**Problem to work on:** Give back an exact copy of the entries beneath, minus the pictures.

**Saved data entries:**
╭──
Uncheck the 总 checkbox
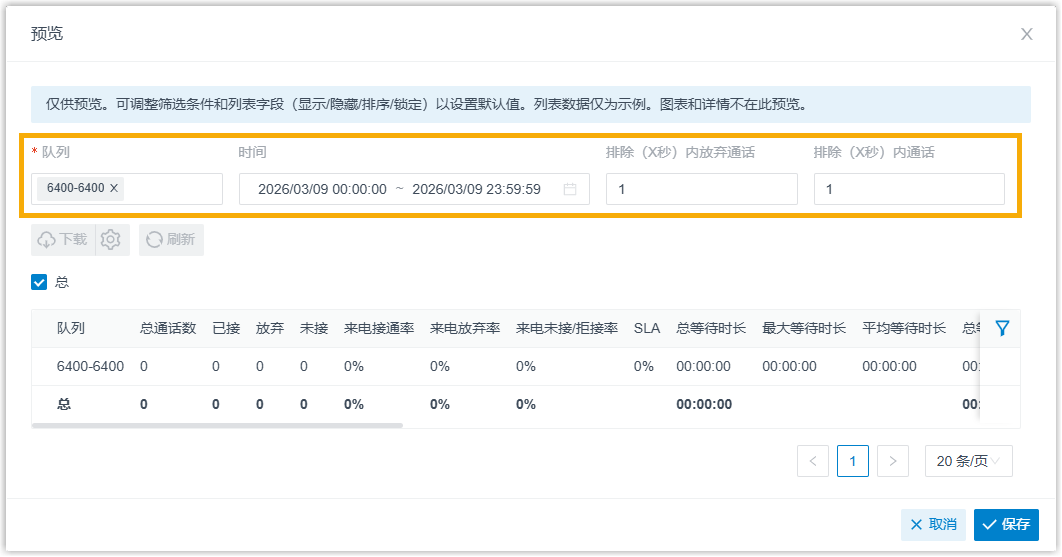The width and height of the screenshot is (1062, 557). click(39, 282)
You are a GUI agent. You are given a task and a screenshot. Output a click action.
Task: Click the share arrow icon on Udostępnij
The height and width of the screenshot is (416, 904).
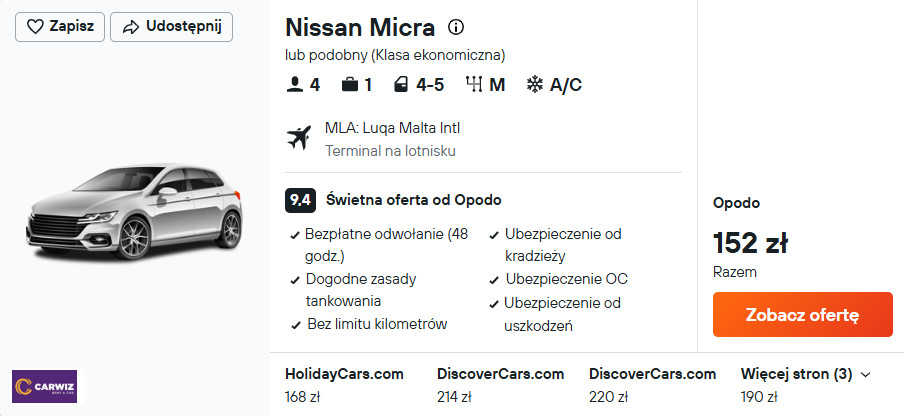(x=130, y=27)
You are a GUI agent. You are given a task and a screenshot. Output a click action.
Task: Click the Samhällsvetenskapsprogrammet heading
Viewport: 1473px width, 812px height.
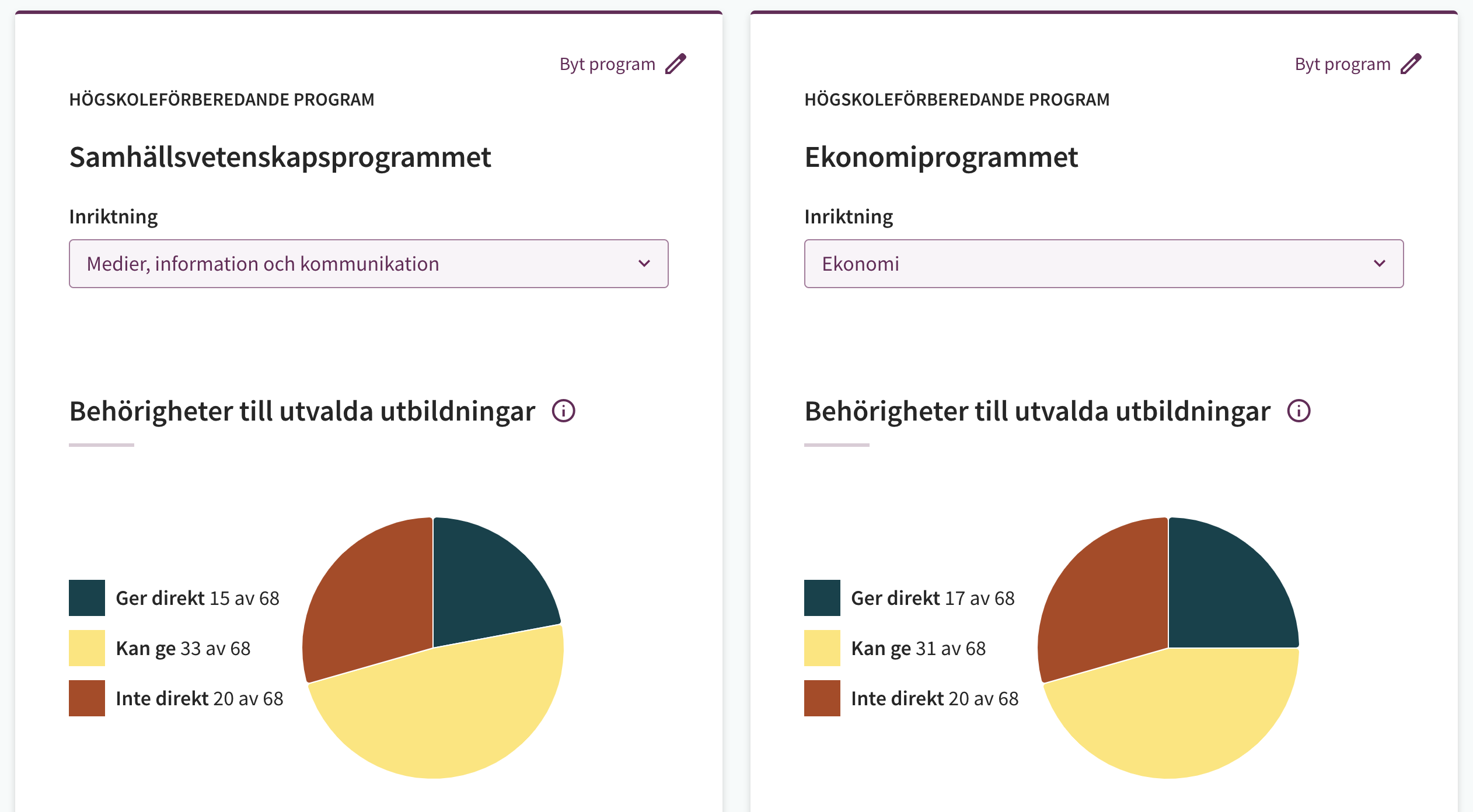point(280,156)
╰──
**Task answer:**
Uncheck the 总 checkbox
The width and height of the screenshot is (1062, 557). click(39, 282)
You are a GUI agent. You are given a task and a screenshot. Output a click action.
Task: Click the share arrow icon on Udostępnij
The height and width of the screenshot is (416, 904).
(x=130, y=27)
You are a GUI agent. You are given a task and a screenshot. Output a click action.
Task: Click the Samhällsvetenskapsprogrammet heading
Viewport: 1473px width, 812px height.
point(280,156)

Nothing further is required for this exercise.